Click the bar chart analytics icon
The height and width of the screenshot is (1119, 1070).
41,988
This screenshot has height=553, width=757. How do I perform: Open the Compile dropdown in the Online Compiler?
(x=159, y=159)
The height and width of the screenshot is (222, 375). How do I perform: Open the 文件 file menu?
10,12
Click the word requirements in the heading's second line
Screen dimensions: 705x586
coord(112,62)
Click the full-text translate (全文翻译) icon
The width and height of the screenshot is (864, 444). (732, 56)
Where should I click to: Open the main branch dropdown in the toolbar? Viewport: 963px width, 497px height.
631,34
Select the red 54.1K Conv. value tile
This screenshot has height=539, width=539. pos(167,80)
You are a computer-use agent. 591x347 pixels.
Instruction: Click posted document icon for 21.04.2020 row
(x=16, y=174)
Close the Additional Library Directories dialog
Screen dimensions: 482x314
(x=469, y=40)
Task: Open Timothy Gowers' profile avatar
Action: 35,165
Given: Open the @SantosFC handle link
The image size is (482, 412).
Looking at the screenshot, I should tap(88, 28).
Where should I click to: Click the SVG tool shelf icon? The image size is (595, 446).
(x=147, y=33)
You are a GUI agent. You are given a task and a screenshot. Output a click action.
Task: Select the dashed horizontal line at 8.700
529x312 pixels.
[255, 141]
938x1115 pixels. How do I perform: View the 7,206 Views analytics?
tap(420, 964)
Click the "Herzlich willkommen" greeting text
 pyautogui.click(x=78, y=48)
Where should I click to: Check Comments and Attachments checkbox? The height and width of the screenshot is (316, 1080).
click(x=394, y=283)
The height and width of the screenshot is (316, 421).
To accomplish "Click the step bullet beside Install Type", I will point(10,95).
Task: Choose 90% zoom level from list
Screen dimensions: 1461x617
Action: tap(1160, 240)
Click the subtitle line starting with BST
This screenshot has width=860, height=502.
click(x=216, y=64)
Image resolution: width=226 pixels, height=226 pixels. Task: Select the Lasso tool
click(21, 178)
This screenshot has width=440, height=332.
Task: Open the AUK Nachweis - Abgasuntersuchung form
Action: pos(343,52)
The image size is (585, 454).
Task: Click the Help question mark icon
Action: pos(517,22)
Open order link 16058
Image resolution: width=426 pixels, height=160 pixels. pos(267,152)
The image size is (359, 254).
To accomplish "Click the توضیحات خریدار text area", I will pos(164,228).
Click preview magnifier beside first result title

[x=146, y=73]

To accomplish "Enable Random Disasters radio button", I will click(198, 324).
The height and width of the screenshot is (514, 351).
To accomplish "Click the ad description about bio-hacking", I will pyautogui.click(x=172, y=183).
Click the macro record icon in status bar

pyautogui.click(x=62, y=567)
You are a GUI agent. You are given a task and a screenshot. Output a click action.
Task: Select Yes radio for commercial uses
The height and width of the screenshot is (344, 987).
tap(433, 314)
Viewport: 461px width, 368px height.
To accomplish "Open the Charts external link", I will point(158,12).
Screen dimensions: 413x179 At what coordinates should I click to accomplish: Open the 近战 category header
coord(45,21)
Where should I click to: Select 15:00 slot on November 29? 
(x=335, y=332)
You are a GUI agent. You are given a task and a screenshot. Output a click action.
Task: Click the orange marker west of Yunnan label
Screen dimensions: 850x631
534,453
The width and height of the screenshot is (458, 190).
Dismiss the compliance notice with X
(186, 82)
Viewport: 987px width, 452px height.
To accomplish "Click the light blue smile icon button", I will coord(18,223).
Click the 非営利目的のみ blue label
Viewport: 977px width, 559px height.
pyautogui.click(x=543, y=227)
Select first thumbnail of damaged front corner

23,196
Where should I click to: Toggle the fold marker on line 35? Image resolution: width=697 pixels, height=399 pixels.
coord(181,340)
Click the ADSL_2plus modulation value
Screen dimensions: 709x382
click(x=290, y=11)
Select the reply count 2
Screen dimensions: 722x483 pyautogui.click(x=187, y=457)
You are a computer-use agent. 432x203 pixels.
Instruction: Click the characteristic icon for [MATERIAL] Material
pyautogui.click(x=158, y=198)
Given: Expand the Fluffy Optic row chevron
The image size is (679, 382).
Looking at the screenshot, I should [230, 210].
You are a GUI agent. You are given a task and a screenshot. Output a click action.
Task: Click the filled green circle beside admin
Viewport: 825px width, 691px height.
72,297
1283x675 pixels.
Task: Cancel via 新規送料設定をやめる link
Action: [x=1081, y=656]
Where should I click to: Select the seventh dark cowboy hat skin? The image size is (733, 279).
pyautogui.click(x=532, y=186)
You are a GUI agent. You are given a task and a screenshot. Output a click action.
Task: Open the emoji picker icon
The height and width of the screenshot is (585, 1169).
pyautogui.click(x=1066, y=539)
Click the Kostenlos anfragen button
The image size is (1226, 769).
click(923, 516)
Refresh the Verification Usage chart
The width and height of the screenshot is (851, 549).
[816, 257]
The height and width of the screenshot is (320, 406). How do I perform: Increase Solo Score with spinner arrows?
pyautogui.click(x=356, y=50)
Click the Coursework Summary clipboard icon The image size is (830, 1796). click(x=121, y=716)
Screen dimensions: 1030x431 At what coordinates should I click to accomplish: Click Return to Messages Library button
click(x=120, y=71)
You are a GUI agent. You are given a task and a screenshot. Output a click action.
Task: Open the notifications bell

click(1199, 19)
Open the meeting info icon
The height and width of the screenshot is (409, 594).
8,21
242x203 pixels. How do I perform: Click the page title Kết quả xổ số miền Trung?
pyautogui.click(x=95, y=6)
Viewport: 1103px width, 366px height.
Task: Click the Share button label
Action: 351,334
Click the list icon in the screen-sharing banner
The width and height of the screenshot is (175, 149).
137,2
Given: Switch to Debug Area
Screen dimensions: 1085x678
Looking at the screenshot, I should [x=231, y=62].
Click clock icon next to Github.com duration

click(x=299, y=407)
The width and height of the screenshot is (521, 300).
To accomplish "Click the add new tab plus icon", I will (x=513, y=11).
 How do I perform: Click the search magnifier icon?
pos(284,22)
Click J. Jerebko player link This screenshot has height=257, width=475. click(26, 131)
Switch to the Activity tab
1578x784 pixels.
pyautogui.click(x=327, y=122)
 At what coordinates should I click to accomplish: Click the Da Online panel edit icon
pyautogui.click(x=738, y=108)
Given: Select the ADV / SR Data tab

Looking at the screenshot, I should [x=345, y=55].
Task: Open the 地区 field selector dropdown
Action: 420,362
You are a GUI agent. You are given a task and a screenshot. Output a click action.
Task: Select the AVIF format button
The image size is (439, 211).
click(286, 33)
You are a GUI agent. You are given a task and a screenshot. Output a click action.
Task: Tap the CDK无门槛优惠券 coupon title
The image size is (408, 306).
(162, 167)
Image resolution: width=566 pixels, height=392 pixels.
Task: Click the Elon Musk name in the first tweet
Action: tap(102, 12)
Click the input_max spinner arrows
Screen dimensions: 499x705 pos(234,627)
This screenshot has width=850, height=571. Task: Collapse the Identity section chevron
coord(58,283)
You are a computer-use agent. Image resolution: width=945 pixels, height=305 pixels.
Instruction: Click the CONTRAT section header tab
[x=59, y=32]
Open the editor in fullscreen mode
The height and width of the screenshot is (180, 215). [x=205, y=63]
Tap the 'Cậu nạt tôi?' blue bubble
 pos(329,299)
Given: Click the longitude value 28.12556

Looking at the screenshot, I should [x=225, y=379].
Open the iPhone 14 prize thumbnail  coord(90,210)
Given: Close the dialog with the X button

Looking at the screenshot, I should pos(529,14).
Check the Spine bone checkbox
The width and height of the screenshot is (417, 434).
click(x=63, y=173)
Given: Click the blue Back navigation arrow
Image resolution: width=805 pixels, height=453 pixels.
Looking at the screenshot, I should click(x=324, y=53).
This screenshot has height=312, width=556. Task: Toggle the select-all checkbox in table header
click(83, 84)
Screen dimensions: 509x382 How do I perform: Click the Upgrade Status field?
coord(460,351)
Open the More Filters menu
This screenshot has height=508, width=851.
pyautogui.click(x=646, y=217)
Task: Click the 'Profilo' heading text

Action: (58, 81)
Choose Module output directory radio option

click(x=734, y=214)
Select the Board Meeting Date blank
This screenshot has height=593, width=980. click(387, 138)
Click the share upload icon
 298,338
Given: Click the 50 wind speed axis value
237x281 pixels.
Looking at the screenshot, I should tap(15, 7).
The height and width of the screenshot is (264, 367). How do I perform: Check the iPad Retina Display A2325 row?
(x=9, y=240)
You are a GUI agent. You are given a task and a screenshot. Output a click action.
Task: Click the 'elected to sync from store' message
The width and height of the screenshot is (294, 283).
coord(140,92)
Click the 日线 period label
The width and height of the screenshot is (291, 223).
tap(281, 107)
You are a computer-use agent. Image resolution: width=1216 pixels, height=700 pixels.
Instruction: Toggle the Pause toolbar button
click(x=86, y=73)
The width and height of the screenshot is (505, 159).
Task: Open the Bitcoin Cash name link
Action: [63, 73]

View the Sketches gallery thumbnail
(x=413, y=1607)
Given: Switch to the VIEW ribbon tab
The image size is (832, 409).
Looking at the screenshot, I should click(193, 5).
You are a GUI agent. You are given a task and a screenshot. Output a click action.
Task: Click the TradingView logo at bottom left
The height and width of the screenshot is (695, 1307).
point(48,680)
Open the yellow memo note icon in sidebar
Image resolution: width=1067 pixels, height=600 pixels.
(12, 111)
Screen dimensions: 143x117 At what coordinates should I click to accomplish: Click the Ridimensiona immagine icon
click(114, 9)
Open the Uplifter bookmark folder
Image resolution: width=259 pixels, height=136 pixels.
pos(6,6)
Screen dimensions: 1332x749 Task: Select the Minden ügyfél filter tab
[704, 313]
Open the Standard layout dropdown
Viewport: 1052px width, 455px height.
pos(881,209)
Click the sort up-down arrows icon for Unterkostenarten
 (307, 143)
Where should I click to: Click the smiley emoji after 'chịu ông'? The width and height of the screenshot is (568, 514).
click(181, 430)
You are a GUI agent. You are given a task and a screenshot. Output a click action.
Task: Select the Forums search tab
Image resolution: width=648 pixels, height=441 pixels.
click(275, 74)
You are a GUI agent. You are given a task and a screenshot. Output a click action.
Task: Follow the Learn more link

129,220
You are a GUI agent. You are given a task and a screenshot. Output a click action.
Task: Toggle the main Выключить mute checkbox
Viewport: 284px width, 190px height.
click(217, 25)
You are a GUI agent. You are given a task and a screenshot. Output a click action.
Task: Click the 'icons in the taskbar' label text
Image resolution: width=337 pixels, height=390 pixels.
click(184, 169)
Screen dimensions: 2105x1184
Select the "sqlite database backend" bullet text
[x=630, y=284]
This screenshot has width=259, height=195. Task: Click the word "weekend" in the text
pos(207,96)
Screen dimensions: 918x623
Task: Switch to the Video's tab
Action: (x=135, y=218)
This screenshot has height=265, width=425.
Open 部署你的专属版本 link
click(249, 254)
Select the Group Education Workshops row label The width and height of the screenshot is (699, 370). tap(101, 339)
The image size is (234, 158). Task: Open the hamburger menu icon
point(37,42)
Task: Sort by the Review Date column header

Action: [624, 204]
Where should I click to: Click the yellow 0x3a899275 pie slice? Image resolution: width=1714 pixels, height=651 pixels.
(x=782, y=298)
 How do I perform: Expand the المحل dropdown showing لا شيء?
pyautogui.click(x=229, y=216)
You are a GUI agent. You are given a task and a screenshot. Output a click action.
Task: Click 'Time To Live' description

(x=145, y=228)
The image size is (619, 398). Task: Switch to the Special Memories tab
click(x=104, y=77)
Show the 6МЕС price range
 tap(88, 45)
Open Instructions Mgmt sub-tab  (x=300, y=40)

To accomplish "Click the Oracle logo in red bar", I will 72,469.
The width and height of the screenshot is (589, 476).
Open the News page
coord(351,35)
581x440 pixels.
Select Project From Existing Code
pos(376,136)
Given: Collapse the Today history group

### Problem statement
Where the word "computer" occurs in a line of the records, copy that line.

### Result of the task
You are a computer-use agent. 591x347 pixels.
You are a computer-use agent. 432x203 pixels.
You are a computer-use agent. Image resolution: width=945 pixels, height=305 pixels.
You are a computer-use agent. Image resolution: width=1216 pixels, height=700 pixels.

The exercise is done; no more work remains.